Your time is valuable, get organised and don’t waste it

Don’t waste your time! Organise your running clothes into a neat pile the night before a run. Create – or get – a training plan and stick to it. You will save yourself bundles of time, and your training will be more enjoyable.
If you run a marathon you need to be organised.

5. You need to run loads of miles

You will need to really up your weekly mileage to train for a marathon. The road to conditioning your body is a long one.
You will need to really up your weekly mileage to train for a marathon. The road to conditioning your body is a long one.

Okay, so this one sounds a little obvious. Fair enough. However, most people don’t understand just how difficult upping their weekly mileage can be. If you’re a 20 mile a week runner that’s brilliant, but it will need to be increased substantially for marathon training.

If you don’t run enough miles, you will experience pain and poor performance on marathon day
It doesn’t matter how mentally determined, driven and motivated you are. If you’re not in shape on race day, you will suffer immensely. Not only that, your time will probably be poor and not what you want.

How many miles will I have to run?

According to Runners World, those who ran 38 to 44 miles per week ran an average of 3:40:56 which was well below the nation’s marathon average of 4:27:27. Runners who ran the least miles (6 or lower) ran approximately 5:12:12 or slower. Your average weekly miles directly correlate to performance come marathon day.
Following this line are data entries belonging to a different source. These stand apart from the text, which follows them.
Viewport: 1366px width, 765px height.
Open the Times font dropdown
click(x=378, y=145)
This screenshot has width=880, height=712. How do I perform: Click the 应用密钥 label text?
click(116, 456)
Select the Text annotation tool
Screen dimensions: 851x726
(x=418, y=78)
What number should I aspire to run every week?

If you want a decent marathon day, with reasonable comfort and a respectable time, I would recommend trying to run 40 miles a week as a minimum.

Having a tangible, measurable goal for weekly mileage is important for tracking progress. Whatever your weekly mileage goal, pick it and stick to it.

6. You need to invest serious time

Running 26.2 miles takes a long time, and so does all the weekly training before the marathon.
If you’re someone who is unable to commit some serious time to marathon training, you may want to reconsider signing up to one.

You will probably be spending at least an hour a day training, come to the end of your training routine (bar rest days). That adds up to a lot of time.

If you haven’t got enough time, wake up earlier

Time might be difficult to give up for a would-be marathoner. If you seriously want to run a marathon but haven’t got the time, wake up an hour earlier. It may sound brutal and difficult, particularly if you’re someone who loves their shut-eye. On the other hand, you will find a way to put training time in if you are serious about running a marathon.

There’s always a way to find the time needed. 

If you want to run a marathon, you will need to invest some serious time into training.

7. You need to be willing to experience pain

There’s going to be some pain along the way, there’s no escaping the fact. There will be some training sessions where you will feel uncomfortable. You’ll have a stitch in your side, desperately grasping at the air for oxygen, your legs will be like wobbly jelly.

These things don’t sound attractive, but they accompany marathon training and are necessary if you want to condition your body (and your mind) for the race.


“Suffering is the true test of life.” David Goggins


Experiencing pain is not a bad thing, though. Growth occurs when we’re at our most uncomfortable. Pain can be one of the most powerful factors for success in life.

Nobody likes studying textbooks relentlessly for an exam, practising scales and arpeggios like there’s no tomorrow for a piano exam or being told their cooking is not up to scratch. However, these sacrifices are necessary for great achievement. It’s just the way it is.

Remember, if you want to run a successful marathon you will need to be willing to experience some pain.